# SDHC file recovery (CR2/XP)



## Dallmeyer (May 6, 2010)

Just got a weird error when i inserted my card. Card not formatted for camera. So like an idiot i just pressed format. Then realised i hadn't copied my pics to a desktop folder. Luckily it wasn't a deep format and the card hasnt been used since i did this (5 minutes ago). Anyone recommend a freeware recovery app? I have a few here that i'm going to try out but they are trials and won't suprise me to find in the end i can't complete the task without buying a key or something.

P.s - it was a weird error because the card wasn't formatted AFAIK in XP prior to this occuring.


----------



## Derrel (May 6, 2010)

A lot of SanDisk media comes with a mini-cd that has a pretty good free file recovery application with it.
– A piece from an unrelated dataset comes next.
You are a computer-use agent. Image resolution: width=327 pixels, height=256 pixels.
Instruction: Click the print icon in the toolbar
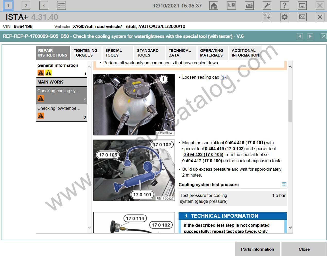tap(249, 5)
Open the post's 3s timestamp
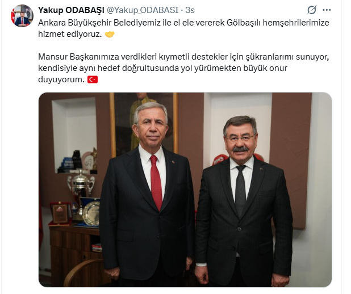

I've had to use it several times,and it does a pretty good job at recovering files. Sorry to hear about your incident.


----------



## Dallmeyer (May 6, 2010)

Thanks for that. Maybe it can be found online also. I just ran Photo-one trial. Now trying something called DDR (trial).


I'll post an update if anything useful transpires. Thanks Derrel!


----------



## Dallmeyer (May 6, 2010)

I think i just found the software again on google: ZAR - zero assumption recovery.

See if i can get a result with this...


----------



## Dallmeyer (May 6, 2010)

Success! Got all 377 back off a 4GB card as tiffs (11.3mb each) CR2 would've been nice ..but beggars can't be choosers eh!


----------



## Derrel (May 6, 2010)

Yeah...I had the same problem/result a few summers ago when I accidentally deleted a CF card full of Canon .CR2 files...I got them back as .TIF files...still, better than nothing.


----------



## Dallmeyer (May 6, 2010)

thanks for following the progress! I need to geta grip with my archiving. I have a system but i slobbed out in the last few days. I do batch renames in Faststone into individual folders by day/location. Then i make a backup of that too as an archive. I've been looking at these 320gig or 500 - 1TB external drives but i'm scared to be honest of having so many eggs in one basket! 500gigs would be like .. 1 or 2 month's shots maybe. I bought a 2GB stick today to make an external backup of at least my favourite CR2 thus far. I'm thinking in terms of having lots of 2GB sticks rather than a huge external...(maybe someday i can also afford to get a 1TB as yet another safety net! in addition to the sticks and the 2 backups on my crapbook's hard-drive).


----------



## Dallmeyer (May 6, 2010)

Have i thought this through properly $10 a stick ..?? I guess 2Gb is ok per week if i'm sorting through for the keepers. hmmm.


----------



## j-dogg (Jun 13, 2010)

This happened to me once, my best friend accidentally deleted everything we shot one day because an old pic of her was on the card, I DL'ed some program and 50 dollars later got everything back.


----------